In [None]:
import pandas as pd
import matplotlib.pyplot as plt
import numpy as np
import requests
import sqlite3

## Extracting the longitude Latitude table

In [None]:
# found a table containing longitude and latitudes of countries and 
# brought it into pandas

long_lat=pd.read_html("https://developers.google.com/public-data/docs/canonical/countries_csv",skiprows=1)[0]

# renaming columns
long_lat.columns = ['country_code', 'latitude','longitude','name']

# printing dataframe
long_lat.head()

In [None]:
#  country code 
converting_country_code=pd.read_html("https://www.worldatlas.com/aatlas/ctycodes.htm",skiprows=1)[0]
converting_country_code.columns= ['name','country_code_2','country_code_3','x','y']
converting_country_code=converting_country_code.drop(['x', 'y'], axis=1)
converting_country_code.head()


In [None]:
merged_col=pd.merge(converting_country_code, long_lat, left_on='country_code_2',right_on="country_code",how="inner")
merged_col.head()



In [None]:
# cleaning up the pandas dataframe
# dropping cols I dont need
merged_col=merged_col.drop(['name_y','country_code','country_code_2'], axis=1)
merged_col.head()


In [None]:
# renaming cols
merged_col.columns = ['country','country_code','latitude','longitude']

In [None]:
merged_col.head()


In [None]:
# Saved the merged cols into a csv
merged_col.to_csv("/Users/muhammadwaliji/Desktop/project_2/country_code.csv")


In [None]:
# Used the WHO API to get access to how they add the country code and will be 
# merging it with our own table to make sure the data we intend to parse in future from WHO alligns with our 
# merged_col
url = "http://apps.who.int/gho/athena/api/COUNTRY?format=json"
country_r = requests.get(url).json()
country_r


In [None]:
# checking to see what needs to be added into the country_r to output the country_code 

country_r['dimension'][0]['code'][0]['label']


In [None]:
# Creating a list of all the country_codes I can get from the WHO website

who_country_list=[]

country_code=country_r['dimension'][0]['code']

for country in country_code:
    who_country_list.append(country["label"])

In [None]:
# converting the list into a dataframe and renaming the col.

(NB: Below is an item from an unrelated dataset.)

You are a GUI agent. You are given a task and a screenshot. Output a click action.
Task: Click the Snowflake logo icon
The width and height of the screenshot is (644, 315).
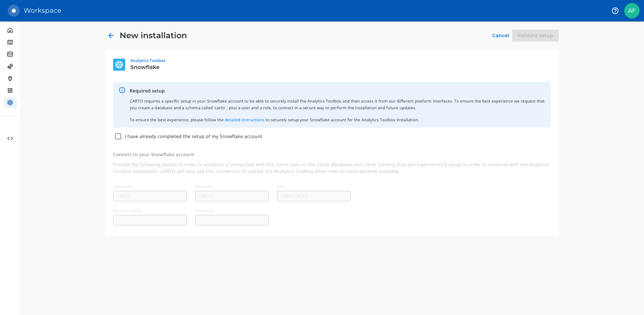[x=119, y=64]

I did this 
# so I can merge this dataframe with the one we made earlier to make sure all the who countries are in the mergel_col

who_df=pd.DataFrame(who_country_list)
who_df.columns=["who_country"]
who_df.head()


In [None]:
# merging the two data frames together on country code. this output 226 
# countries which is sufficent for our data set
who_and_others=pd.merge(merged_col, who_df, left_on='country_code',right_on="who_country",how="inner")
who_and_others.head()


In [None]:
who_and_others=who_and_others.drop(['who_country'], axis=1)


In [None]:
who_and_others.head(1)
# who_and_others.shape

In [None]:
who_and_others.to_csv("/Users/muhammadwaliji/Desktop/project_2/who_inc_country_code.csv")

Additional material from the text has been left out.